An important part of a Sikh service is Langar, a meal at which anyone can come and eat for free. Bajaj said the Student Sikh Association applies the same idea once every semester on VCU’s campus.

“We cater food from a restaurant and offer it to anyone who is walking to or from class,” Bajaj said. “We have a table set up and we’re just handing out food and teaching kids about the Sikh religion. There’s a lot of misconceptions around campus.”

Click on the image to see a slideshow about the Sikh tradition of Langar

The Sikh Student Association is most active on campus, but away from VCU’s urban setting, the real center of Sikhism in Richmond seems like another world.

The Richmond Gurdwara, a Sikh place of worship, is a large, white building off of Chippenham Parkway. Once inside, visitors must remove their shoes and cover their heads before walking into the high-ceilinged, blue-carpeted room where the Guru Grainth Sahib, the Sikh holy book, sits. Sikhs regard the book as a living guru and bow to it when they enter.

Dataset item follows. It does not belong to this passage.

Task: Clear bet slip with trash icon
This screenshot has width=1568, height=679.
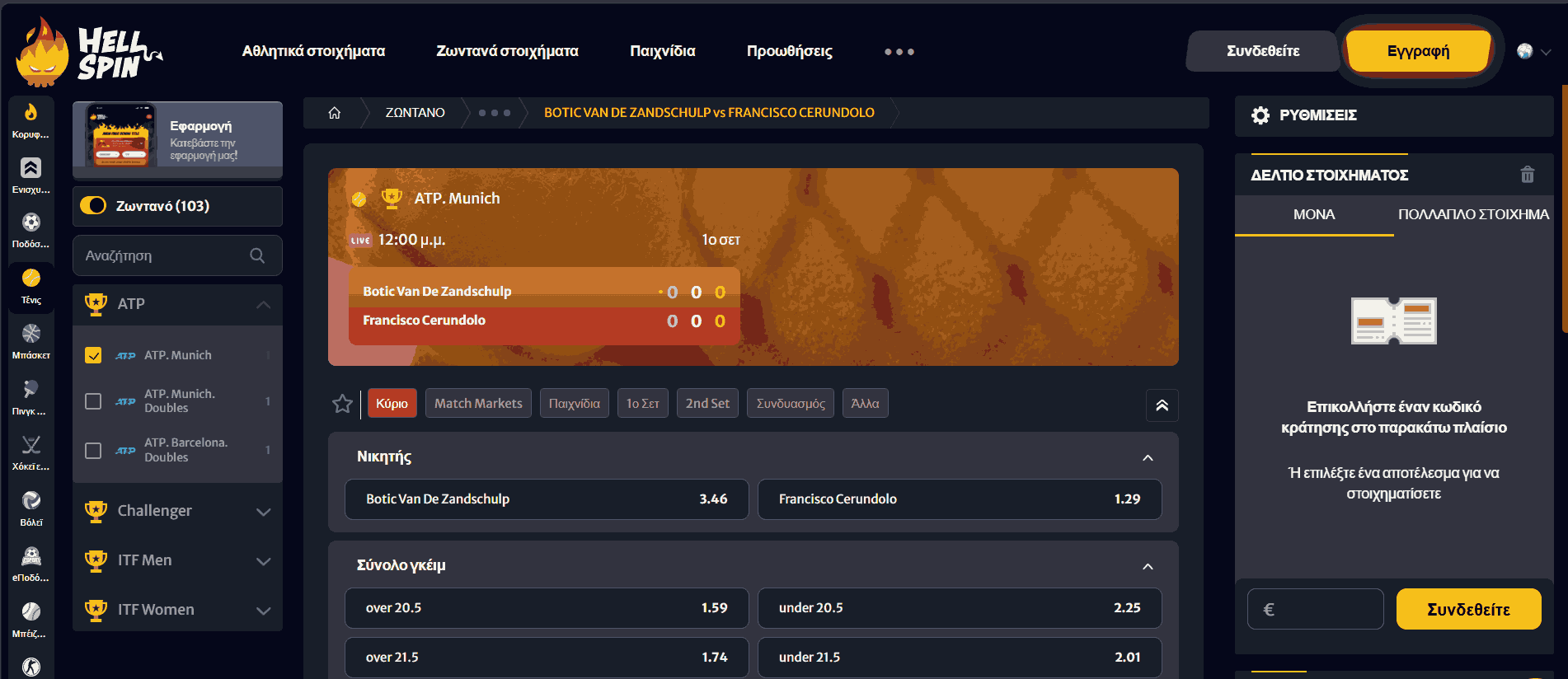Action: pyautogui.click(x=1527, y=175)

Granthi Kunjit Singh is a 53-year-old Indian man with a long, white beard and a warm smile. He said the Richmond Gurdwara was built in 2003, and there are about 250 Sikh families who attend.

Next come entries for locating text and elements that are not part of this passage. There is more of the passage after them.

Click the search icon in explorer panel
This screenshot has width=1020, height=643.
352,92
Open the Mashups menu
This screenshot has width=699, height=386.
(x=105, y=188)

“When we started this, there was only about 50 or 60 families, but we are growing,” Singh said.

“Every Sunday, we start our service,” he said. “We read from the holy book for about two hours, then we sing praises, then we have community kitchen called Langar. Everyone is welcome. Any religion, any race. The only rules are: no shoes, cover your head, and no intoxicants.”

“Intoxication is our first sin,” he said.

That strong disapproval of intoxicants introduces another difficulty for Sikh college students.

Goomer, the co-founder of the Sikh Student Association, said that it’s really a matter of choice.

“Of course every religion has different levels of orthodoxy,” Goomer said.

“It’s been hard,” Bajaj, the VCU student, said. “You always see people drinking and even Sikh kids get pressured into it, whether they want to or not. But if it’s something that’s important to you, like it has been to me and my brothers and even my roommates, none of us drink. It’s been tough, but I never want to do it.”